→ ACTIVIDADES PROPUESTAS:
a) Indica si cada afirmación concuerda con el texto sobre Calvino y Elsa de Giorgi: (i) Calvino trabajaba como lector en la editorial Einaudi; (ii) Giorgi dedicó su novela a Calvino; (iii) El barón rampante es de 1957. Responde sí o no y cita las palabras del texto que lo deciden.
b) Enumera todas las personas a las que el texto sobre Calvino y Elsa de Giorgi menciona por su nombre propio.
c) Prosigue el texto sobre Calvino y Elsa de Giorgi a partir de su última oración.

→ TEXTO DE LECTURA:
Los amores difíciles
“En los últimos años estuve consolidándome en una polémica antivitalística”, escribe Calvino (soltero, 32) a Giorgi (casada, 40), “anduve defendiéndome de cualquier sugestión que no fuese controlada y racional, y ahora, cuando estoy preso de este nuevo amor que se encadena como una fuerza de la naturaleza, me siento compelido más que nunca a participar de todas las manifestaciones que tengan un sabor de vida lo más conciso posible, de alta noche, de frenesí, de pasión”. Frenéticamente apasionado, Calvino llegaba a escribirle a su “paloma”, su “rayo de sol”, hasta dos cartas por día, eróticas como las de James Joyce a Nora Barnacle, poéticas hasta la cursilería, felices, desesperadas. “Cara, levadura de mi vida, color de mi retina, perfume, sol, cuando te poseo me parece que siempre he de caminar por sobre el mundo como si anduviese a caballo”; “no sé qué hacer para apagar este infinito deseo de besarte, de comprimirte, poseerte, amor, donna mía, ídolo, dolor”; “un amor legendario, petrarquista, el nuestro”.
Calvino no sólo consiguió que la editorial en donde trabajaba de lector (Einaudi) publicara la novela de su amante clandestina (que ella dedicó a su marido), sino que confiesa en sus cartas una influencia literaria inversa: “Amor mío, nunca habría pensado que enamorarme de ti pudiese incidir tan profundamente en mí, al punto de tocar, de abrir una crisis incluso en la instrumentación técnica de mi trabajo, en mi estilo”. De hecho, fue a esa misma “Paloma” que le dedicó por esos años su libro El barón rampante (1957), y a ese mismo “Raggio di sole” (anagrama imperfecto de Elsa de Giorgi) sus Cuentos populares italianos (1956). Pero ¿quién era la donna que logró desestabilizar emocional y hasta estilísticamente a este autor con fama más bien de libresco y retraído?

→ Registros de origen:
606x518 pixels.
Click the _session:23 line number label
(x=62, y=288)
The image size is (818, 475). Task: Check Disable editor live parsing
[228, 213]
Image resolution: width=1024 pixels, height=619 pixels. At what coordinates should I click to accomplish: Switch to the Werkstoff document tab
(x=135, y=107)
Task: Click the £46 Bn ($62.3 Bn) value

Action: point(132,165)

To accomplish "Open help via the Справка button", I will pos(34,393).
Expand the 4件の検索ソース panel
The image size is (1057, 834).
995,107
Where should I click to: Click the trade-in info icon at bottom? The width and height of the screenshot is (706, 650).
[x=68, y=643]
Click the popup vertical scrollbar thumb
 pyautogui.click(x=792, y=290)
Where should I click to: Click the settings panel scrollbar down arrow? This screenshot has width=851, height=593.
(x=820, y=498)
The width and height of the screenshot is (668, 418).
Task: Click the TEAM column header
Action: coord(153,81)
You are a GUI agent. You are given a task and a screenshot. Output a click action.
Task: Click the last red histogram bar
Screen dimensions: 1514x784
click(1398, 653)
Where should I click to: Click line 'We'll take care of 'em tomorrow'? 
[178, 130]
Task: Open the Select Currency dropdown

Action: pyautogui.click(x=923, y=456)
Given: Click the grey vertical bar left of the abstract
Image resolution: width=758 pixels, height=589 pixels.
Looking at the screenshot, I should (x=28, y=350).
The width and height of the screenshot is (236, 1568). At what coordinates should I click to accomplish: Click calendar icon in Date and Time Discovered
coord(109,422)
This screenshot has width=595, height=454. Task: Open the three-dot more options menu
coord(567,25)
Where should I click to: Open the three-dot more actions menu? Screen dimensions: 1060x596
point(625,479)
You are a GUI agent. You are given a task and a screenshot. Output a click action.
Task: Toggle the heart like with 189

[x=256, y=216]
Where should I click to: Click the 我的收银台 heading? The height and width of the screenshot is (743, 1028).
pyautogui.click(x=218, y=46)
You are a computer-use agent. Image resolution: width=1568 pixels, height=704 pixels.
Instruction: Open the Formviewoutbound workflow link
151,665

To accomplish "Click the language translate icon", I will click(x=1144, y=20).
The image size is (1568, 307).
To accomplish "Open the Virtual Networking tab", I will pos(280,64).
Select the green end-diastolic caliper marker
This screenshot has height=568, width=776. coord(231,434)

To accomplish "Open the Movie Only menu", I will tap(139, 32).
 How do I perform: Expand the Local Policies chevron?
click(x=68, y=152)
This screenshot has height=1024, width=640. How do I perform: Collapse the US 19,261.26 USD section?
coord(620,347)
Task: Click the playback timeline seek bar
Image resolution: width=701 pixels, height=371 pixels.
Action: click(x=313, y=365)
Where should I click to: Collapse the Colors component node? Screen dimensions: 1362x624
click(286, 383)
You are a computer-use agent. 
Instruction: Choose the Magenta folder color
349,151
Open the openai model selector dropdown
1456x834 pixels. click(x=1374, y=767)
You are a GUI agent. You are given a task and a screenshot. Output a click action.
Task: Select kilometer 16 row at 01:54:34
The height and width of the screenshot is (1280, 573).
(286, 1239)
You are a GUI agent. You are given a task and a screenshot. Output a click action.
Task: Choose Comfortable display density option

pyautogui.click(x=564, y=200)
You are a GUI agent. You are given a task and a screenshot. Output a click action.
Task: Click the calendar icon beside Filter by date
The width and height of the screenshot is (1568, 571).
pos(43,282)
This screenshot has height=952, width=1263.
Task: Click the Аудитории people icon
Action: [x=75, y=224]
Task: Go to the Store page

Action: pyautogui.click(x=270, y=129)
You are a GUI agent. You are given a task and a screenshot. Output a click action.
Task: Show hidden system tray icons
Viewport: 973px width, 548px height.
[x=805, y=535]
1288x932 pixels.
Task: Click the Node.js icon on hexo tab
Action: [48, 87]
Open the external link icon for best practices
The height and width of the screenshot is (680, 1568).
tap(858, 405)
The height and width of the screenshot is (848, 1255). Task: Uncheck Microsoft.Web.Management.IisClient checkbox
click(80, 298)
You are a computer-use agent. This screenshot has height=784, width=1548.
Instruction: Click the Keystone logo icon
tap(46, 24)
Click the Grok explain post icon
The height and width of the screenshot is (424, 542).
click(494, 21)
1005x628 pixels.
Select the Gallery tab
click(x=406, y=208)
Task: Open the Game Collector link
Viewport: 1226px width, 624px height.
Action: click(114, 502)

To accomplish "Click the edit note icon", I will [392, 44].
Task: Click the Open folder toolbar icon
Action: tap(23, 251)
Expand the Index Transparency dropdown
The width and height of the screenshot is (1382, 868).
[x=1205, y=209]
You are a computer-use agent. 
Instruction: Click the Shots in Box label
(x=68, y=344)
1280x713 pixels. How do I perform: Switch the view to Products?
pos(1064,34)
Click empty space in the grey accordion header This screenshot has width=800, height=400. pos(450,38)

→ RESPUESTAS POR ACTIVIDAD:
a)
(i) Sí: "la editorial en donde trabajaba de lector (Einaudi)".
(ii) No: "(que ella dedicó a su marido)".
(iii) Sí: "El barón rampante (1957)".

b) Calvino, Elsa de Giorgi, James Joyce y Nora Barnacle.

c)
La condesa obesa
Cuando conoció a Calvino, la actriz Elsa de Giorgi, conocida por Te amaré siempre (Mario Camerini, 1933) y otra veintena de películas, ya se dedicaba al teatro y había pasado a ser condesa. “La contessa marcusiana y algo obesa”, como la definía Rafael Alberti, según recuerda el escritor catalán Terenci Moix (1942-2003) en un artículo publicado en El País. Dice Moix: “A Rafael le divertía extraordinariamente aquella dama exuberante, hiperbólica, que en los años treinta había conocido un instante de gloria como rubia ingenua de las películas de teléfonos blancos. Pregonaba constantemente que había inspirado algún personaje femenino de Italo Calvino –su amante supuesto–; se definía como ‘donna di cultura’ y le gustaban los intelectuales más que a un tonto un rotulador. Publicó libros, tuvo un consultorio erótico en una teúve de su propiedad y se contaba entre las damas que protegieron a Pasolini. Muchos años después, él le dio un papel en Saló o los 120 días de Sodoma. Era una de las tres celestinas perversas. Rafael tuvo tiempo de reír agusto: ‘¡Por fin Elsa ha conseguido realizar su sueño: enseñar el culo a todos los italianos!’”.
Elsa debía el título a su matrimonio con el conde Sandrino Contini Bonacossi, un partisano hijo de un comerciante de objetos de arte que se había hecho rico durante el gobierno fascista. En julio de 1955, cuando el affaire con Calvino estaba en sus dulces comienzos, Bonacossi desapareció sin dejar huellas. Reapareció en 1956 con una carta desde Norteamérica en la que declaraba a Elsa su heredera universal. Veinte años más tarde se colgó en su casa de Washington. Para esa época ya se había separado de Elsa y la había borrado de su testamento. La última película de la diva que había trabajado para Pasolini, Visconti y Strehler (Pussière de diamant, de Fahdel Jaibi y Mahmoud ben Mahmoud, 1992) deja sospechar que su situación económica no era holgada. Tal vez fue eso lo que la llevó a vender las cartas comprometedoras en 1994, luego de utilizarlas en su novela He visto partir tu tren (1992). El Fondo de Manuscritos de Pavia recibió el material con la expresa prohibición de darlo a conocer en los próximos 25 años.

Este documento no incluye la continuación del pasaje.